(Dataset content Opens)
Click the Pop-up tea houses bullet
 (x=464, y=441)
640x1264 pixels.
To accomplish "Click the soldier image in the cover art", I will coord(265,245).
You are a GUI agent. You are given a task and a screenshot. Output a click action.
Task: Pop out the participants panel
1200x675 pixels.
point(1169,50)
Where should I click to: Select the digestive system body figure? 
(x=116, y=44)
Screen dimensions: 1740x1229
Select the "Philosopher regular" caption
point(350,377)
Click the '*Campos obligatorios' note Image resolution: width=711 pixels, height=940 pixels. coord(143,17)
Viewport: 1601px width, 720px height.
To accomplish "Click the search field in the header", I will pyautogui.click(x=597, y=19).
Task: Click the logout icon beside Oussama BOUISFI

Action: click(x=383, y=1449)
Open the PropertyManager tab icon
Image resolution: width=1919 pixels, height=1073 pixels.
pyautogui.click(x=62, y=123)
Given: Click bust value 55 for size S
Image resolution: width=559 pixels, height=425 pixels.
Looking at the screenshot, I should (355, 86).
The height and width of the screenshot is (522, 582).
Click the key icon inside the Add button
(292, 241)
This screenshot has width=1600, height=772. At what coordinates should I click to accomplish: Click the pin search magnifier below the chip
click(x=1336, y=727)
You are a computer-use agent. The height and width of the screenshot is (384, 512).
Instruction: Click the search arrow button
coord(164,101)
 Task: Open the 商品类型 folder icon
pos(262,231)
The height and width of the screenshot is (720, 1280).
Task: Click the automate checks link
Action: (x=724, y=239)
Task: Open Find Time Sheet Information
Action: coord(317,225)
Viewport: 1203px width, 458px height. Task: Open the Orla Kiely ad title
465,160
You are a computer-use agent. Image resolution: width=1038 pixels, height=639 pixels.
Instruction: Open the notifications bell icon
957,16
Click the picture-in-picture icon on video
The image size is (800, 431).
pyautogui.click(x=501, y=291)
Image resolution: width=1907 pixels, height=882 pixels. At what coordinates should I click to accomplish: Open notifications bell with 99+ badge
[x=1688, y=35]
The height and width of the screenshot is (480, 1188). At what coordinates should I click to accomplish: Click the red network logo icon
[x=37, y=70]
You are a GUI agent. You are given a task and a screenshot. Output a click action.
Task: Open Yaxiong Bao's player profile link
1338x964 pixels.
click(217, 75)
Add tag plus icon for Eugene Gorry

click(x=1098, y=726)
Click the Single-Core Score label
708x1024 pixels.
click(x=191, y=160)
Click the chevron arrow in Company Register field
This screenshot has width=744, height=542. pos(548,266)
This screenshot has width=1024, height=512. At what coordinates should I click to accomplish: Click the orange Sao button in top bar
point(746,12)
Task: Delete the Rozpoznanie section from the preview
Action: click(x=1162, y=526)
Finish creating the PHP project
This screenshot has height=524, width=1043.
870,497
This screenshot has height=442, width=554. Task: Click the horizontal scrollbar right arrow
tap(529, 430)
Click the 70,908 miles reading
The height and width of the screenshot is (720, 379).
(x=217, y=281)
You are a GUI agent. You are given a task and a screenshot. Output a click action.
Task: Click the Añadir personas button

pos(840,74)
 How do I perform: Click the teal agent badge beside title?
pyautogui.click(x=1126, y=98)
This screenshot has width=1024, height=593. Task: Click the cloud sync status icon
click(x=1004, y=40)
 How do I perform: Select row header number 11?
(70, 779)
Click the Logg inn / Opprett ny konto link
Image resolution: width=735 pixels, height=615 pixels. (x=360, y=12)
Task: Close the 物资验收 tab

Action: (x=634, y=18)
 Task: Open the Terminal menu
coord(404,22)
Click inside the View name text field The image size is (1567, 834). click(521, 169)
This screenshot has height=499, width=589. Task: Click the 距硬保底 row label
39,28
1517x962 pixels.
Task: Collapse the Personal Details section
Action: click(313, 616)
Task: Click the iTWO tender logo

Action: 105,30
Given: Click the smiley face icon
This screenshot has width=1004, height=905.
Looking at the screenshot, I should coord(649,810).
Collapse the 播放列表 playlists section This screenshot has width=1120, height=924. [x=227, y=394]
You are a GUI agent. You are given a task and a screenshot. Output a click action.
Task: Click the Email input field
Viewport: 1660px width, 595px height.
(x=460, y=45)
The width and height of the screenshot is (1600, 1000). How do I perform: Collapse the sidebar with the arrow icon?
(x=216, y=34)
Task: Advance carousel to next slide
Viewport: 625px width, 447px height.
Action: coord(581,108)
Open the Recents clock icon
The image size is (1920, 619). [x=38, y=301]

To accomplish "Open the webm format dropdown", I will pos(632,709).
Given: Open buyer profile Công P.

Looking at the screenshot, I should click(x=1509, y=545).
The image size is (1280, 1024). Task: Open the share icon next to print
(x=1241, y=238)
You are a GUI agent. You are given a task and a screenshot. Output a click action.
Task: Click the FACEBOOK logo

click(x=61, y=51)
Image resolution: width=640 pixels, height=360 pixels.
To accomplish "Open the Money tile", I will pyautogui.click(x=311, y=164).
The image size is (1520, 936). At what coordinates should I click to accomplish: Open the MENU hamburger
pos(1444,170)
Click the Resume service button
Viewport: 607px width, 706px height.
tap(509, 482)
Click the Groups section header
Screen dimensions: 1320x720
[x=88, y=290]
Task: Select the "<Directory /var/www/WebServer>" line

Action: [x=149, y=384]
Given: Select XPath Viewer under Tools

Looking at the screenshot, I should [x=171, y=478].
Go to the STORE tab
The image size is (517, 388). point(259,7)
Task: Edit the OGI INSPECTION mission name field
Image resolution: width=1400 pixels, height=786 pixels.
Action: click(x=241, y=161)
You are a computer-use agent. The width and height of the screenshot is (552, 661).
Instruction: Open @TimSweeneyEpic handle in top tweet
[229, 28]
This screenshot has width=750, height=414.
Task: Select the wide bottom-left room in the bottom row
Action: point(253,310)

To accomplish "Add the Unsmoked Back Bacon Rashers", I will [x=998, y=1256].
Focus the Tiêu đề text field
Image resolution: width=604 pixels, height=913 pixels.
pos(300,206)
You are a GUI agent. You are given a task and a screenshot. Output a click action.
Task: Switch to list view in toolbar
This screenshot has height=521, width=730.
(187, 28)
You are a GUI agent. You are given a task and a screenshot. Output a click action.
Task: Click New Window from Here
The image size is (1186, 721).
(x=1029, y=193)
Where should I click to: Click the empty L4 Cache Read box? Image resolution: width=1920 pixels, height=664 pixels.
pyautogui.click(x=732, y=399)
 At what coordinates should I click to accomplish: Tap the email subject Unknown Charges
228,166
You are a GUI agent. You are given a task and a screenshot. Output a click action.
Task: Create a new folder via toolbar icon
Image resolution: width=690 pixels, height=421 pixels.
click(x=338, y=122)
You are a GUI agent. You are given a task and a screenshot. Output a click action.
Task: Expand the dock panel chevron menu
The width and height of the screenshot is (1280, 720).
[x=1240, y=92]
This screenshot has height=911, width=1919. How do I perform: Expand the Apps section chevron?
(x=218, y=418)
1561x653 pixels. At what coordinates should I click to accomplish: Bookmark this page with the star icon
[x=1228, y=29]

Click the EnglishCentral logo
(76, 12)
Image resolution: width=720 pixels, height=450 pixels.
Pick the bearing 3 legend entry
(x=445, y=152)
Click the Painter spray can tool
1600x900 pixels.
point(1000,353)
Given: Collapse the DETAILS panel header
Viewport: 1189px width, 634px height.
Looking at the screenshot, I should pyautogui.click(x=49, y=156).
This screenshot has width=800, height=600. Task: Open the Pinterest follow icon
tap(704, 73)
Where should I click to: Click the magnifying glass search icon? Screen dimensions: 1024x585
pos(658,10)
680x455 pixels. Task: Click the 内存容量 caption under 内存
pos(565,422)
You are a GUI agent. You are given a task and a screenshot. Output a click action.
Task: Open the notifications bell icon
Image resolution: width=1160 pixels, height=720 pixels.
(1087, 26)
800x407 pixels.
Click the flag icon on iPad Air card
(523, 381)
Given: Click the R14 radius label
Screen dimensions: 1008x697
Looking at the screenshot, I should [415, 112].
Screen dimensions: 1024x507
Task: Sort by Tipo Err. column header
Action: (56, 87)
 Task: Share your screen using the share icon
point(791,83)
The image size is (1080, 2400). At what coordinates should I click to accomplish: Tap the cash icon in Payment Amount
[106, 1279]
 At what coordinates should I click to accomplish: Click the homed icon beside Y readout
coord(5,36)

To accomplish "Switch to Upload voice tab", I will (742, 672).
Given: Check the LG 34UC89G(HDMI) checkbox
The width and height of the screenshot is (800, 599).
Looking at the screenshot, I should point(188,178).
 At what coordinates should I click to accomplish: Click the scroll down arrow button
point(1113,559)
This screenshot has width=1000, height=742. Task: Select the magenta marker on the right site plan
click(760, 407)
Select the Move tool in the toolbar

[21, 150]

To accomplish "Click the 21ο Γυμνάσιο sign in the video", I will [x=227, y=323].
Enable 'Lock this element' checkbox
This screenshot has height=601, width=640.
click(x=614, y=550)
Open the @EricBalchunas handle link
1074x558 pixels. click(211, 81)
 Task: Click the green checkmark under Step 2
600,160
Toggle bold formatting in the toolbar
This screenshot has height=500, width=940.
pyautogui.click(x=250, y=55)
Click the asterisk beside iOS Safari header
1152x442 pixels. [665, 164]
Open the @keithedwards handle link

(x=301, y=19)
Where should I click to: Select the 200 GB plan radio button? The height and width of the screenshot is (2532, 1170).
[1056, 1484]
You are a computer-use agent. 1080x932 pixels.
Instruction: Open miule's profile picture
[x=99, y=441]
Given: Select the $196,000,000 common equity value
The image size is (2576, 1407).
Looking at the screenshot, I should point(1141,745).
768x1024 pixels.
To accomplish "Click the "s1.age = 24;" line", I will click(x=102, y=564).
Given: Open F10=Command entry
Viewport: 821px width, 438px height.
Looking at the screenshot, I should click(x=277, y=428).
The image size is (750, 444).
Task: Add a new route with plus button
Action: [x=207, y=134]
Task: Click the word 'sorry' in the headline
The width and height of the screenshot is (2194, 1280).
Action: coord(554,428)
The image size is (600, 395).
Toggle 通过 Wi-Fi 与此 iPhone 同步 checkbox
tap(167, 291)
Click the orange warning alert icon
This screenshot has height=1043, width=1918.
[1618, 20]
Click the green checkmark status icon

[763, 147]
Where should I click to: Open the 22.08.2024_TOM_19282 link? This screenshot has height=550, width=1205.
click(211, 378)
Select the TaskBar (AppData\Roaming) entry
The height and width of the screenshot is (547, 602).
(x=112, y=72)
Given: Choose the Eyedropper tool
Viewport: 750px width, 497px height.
(Dataset content Closes)
* **Assignment**
The required output is every line of the entries, starting at the one that contains "The image size is (600, 395)." and ending at the last, copied exactly.

* **Problem solution**
The image size is (600, 395).
Toggle 通过 Wi-Fi 与此 iPhone 同步 checkbox
tap(167, 291)
Click the orange warning alert icon
This screenshot has height=1043, width=1918.
[1618, 20]
Click the green checkmark status icon

[763, 147]
Where should I click to: Open the 22.08.2024_TOM_19282 link? This screenshot has height=550, width=1205.
click(211, 378)
Select the TaskBar (AppData\Roaming) entry
The height and width of the screenshot is (547, 602).
(x=112, y=72)
Given: Choose the Eyedropper tool
Viewport: 750px width, 497px height.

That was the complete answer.